Nella “fotografia” degli esperti un’economia in buona salute

24 Febbraio 2017, 02:01

Compito di un quotidiano locale è raccontare la vita del suo popolo giorno dopo giorno, notizia dopo notizia; ma anche fermarsi, ogni tanto, a riflettere, ad approfondire, a cercare di comprendere come sta cambiando il territorio. «Top 500» rappresenta uno di questi momenti, durante i quali la Gazzetta di Parma, al servizio dei parmigiani e dei parmensi da 282 anni, offrire ai propri lettori una fotografi a sul «come siamo», anche per capire come saremo.

È quindi con grande piacere che anche quest’anno alleghiamo alla Gazzetta questo prodotto, frutto di studi condotti da grandi professionisti, che ci illustra lo stato di salute della nostra economia.
E possiamo dire che è uno stato di buona salute. Ottima, se teniamo conto del contesto nazionale e internazionale. Già l’anno scorso «Top 500» aveva certificato una provincia di Parma in crescita; magari meno di quanto si cresceva una volta, ma molto più di quanto si cresca oggi nella stragrande maggioranza dei Paesi del mondo. I dati dettagliati e le analisi, settore per settore, le potete leggere nelle pagine seguenti: nell’intervista al presidente dell’Unione Parmense degli Industriali Alberto Figna e nelle varie tabelle. Ma già qui possiamo anticipare qualcosa.
Intanto, che «la ripresa economica, seppur debole» prosegue.
Sono ormai quasi dieci anni che il mondo occidentale è colpito da una congiuntura negativa senza precedenti, eppure qui da  noi si va avanti: magari in modo «debole», ma avanti.
Sono ripresi anche gli investimenti, segno di una rinnovata fiducia; è stazionario l’export, ma «stazionario» non vuole e non
può essere un termine negativo, perché sarebbe stato impossibile crescere ancora dopo lo straordinario «segno più» degli anni precedenti: dal 2007 a oggi le esportazioni della provincia di Parma sono cresciute complessivamente del 45 per cento, mentre la media regionale è stata del 19 per cento.
«Top 500» certifica poi, anche quest’anno, il primato del settore alimentare, che presenta un fatturato di oltre 13 miliardi di euro, prodotto solo dalle 117 aziende che rientrano in questo studio, e che impiegano oltre quarantamila addetti.

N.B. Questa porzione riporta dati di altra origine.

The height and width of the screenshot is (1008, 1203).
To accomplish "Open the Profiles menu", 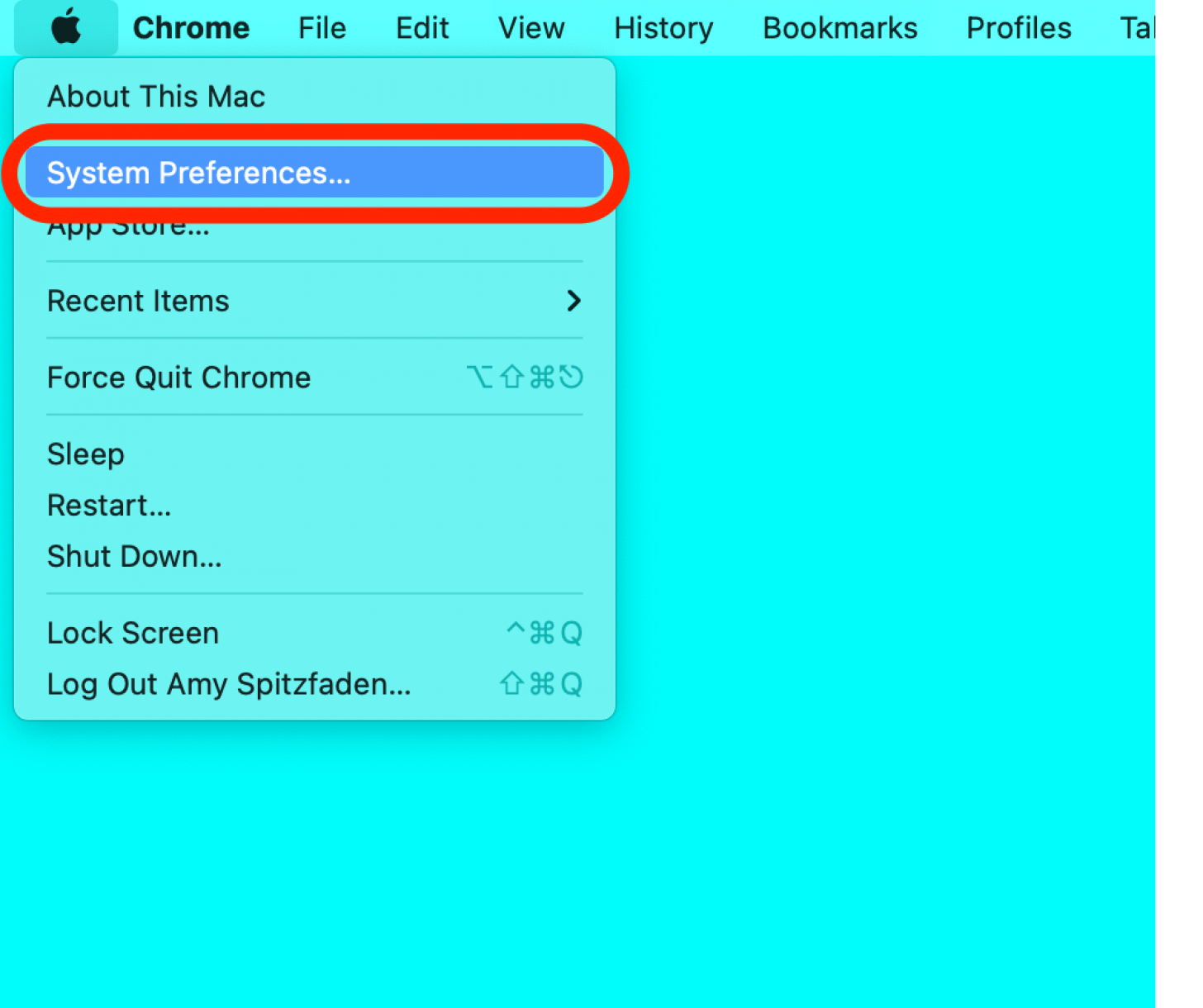I will (x=1018, y=27).
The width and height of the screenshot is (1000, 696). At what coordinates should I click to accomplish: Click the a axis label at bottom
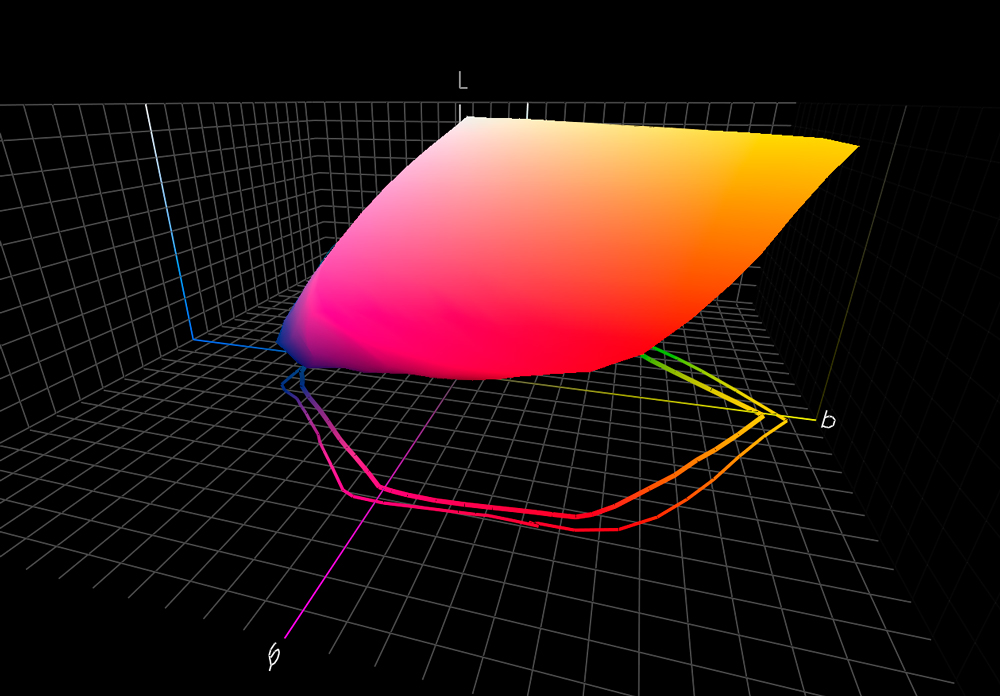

Vuol dire che viene dall’alimentare ben il 45 per cento dell’intero fatturato generato dalle prime 500 imprese della nostra provincia. Parma si conferma sempre più capitale mondiale del food. Ce lo dicono i dati sull’export (con Francia, Germania, Regno Unito e Stati Uniti fra i principali nostri estimatori) e ce lo dice pure il successo di Cibus 2016, che ha visto 72 mila visitatori e tremila aziende espositrici. E oltre all’alimentare brillano ancora altri settori: il farmaceutico, il vetro, la plastica, l’abbigliamento: anche quello delle costruzioni, dopo anni difficili, è in ripresa.
Ma quel che più mi affascina del mondo imprenditoriale di Parma e provincia, oltre alle cifre che ne certificano il successo, è l’attenzione al territorio, alla sua crescita non solo economica ma anche culturale e sociale. Parma ha da sempre imprenditori generosi nel contribuire alle opere pubbliche - dagli ospedali alle università - ma la novità del 2016 è la nascita di «Parma io ci sto!», un’associazione di imprenditori che qui raccontiamo con un’intervista al suo presidente, Alessandro Chiesi. «Parma io ci sto!» è il tentativo di andare oltre ai singoli interventi degli imprenditori, coinvolgendo le amministrazioni locali (senza far politica, perché non è quello lo scopo dell’associazione) e tutti i cittadini che «ci stanno» a collaborare per fare di Parma e provincia un territorio sempre più vitale e proiettato nel futuro.